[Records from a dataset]
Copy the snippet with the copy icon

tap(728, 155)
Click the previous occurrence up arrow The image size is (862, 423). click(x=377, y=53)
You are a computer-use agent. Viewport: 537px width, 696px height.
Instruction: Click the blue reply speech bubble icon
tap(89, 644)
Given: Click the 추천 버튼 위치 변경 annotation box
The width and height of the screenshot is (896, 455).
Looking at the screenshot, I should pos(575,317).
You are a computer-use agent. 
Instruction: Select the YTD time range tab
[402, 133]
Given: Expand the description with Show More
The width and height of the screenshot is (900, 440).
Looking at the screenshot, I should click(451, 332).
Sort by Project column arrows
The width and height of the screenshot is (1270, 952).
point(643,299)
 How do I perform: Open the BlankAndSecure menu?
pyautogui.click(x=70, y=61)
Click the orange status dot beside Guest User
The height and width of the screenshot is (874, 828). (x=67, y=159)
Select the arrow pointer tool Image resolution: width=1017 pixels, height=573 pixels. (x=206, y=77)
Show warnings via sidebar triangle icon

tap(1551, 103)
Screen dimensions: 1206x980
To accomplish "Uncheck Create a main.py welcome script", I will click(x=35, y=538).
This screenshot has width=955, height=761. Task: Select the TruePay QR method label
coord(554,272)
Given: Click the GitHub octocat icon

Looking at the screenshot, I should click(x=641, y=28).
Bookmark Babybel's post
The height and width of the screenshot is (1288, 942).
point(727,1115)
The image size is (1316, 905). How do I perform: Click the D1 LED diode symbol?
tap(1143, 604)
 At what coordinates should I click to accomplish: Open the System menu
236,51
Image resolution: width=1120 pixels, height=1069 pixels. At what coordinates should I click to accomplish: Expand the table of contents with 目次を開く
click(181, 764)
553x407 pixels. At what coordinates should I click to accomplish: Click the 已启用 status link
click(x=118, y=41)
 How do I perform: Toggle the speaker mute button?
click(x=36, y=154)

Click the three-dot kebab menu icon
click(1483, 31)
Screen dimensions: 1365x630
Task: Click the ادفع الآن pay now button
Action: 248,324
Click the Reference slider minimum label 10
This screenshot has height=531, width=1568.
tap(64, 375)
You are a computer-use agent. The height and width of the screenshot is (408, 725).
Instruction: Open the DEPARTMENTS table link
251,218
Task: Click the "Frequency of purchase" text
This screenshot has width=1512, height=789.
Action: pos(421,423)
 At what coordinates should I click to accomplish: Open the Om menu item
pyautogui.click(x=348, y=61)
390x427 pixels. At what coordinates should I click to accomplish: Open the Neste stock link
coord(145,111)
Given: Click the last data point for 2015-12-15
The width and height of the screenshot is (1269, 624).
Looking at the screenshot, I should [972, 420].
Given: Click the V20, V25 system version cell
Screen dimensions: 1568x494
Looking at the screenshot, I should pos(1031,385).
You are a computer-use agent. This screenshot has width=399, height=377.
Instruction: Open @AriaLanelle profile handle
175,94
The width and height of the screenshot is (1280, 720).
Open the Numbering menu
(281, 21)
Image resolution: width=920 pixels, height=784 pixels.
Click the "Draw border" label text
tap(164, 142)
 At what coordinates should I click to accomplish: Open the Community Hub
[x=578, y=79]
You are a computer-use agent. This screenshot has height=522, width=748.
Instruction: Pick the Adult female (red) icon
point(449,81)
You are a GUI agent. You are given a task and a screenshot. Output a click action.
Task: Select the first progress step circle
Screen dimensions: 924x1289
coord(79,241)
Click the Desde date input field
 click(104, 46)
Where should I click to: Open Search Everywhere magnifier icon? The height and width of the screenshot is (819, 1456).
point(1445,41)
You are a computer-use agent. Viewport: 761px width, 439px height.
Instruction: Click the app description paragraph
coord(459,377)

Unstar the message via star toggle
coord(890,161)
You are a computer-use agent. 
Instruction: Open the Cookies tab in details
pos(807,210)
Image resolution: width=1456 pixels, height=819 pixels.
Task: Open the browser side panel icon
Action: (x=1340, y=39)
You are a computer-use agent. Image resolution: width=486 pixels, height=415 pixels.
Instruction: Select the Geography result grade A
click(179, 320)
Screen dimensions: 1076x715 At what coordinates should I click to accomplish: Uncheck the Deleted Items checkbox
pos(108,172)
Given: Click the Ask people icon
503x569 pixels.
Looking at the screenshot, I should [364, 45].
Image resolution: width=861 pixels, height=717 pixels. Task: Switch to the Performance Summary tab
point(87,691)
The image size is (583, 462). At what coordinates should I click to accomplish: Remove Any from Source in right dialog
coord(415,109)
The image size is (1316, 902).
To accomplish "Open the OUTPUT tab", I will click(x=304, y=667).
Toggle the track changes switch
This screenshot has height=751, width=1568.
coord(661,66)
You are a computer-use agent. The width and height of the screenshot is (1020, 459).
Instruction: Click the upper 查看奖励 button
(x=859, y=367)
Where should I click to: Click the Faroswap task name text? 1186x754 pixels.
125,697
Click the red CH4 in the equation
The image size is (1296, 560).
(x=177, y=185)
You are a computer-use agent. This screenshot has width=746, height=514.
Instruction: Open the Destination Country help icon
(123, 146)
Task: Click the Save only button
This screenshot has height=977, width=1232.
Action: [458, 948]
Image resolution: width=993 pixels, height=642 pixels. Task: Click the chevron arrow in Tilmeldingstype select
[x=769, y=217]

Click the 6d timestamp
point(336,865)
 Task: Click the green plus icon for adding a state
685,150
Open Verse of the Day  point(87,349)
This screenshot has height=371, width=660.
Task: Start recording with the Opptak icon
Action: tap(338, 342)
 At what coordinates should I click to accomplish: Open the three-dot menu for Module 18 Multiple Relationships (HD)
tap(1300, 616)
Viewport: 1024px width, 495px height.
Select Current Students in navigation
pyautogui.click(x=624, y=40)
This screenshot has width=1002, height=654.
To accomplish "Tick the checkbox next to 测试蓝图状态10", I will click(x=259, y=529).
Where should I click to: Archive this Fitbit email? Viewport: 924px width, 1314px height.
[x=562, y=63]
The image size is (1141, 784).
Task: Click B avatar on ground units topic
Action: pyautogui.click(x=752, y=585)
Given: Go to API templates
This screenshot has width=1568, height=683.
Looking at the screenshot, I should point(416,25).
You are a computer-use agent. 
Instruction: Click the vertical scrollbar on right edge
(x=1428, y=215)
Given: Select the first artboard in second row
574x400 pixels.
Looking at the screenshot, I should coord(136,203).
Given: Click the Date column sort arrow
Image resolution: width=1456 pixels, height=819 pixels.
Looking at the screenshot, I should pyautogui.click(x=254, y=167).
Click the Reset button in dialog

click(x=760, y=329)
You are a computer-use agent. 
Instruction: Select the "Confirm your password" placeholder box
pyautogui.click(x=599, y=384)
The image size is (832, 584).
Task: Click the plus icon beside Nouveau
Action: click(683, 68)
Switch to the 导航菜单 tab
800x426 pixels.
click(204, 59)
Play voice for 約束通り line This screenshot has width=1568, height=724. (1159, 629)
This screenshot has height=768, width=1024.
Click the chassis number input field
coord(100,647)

▸ **The problem**
Copy out the lines of the records above word for word, starting at the line containing "Toggle the track changes switch" and ending at the line containing "(x=859, y=367)".

▸ **Solution for this exercise**
Toggle the track changes switch
This screenshot has height=751, width=1568.
coord(661,66)
You are a computer-use agent. The width and height of the screenshot is (1020, 459).
Instruction: Click the upper 查看奖励 button
(x=859, y=367)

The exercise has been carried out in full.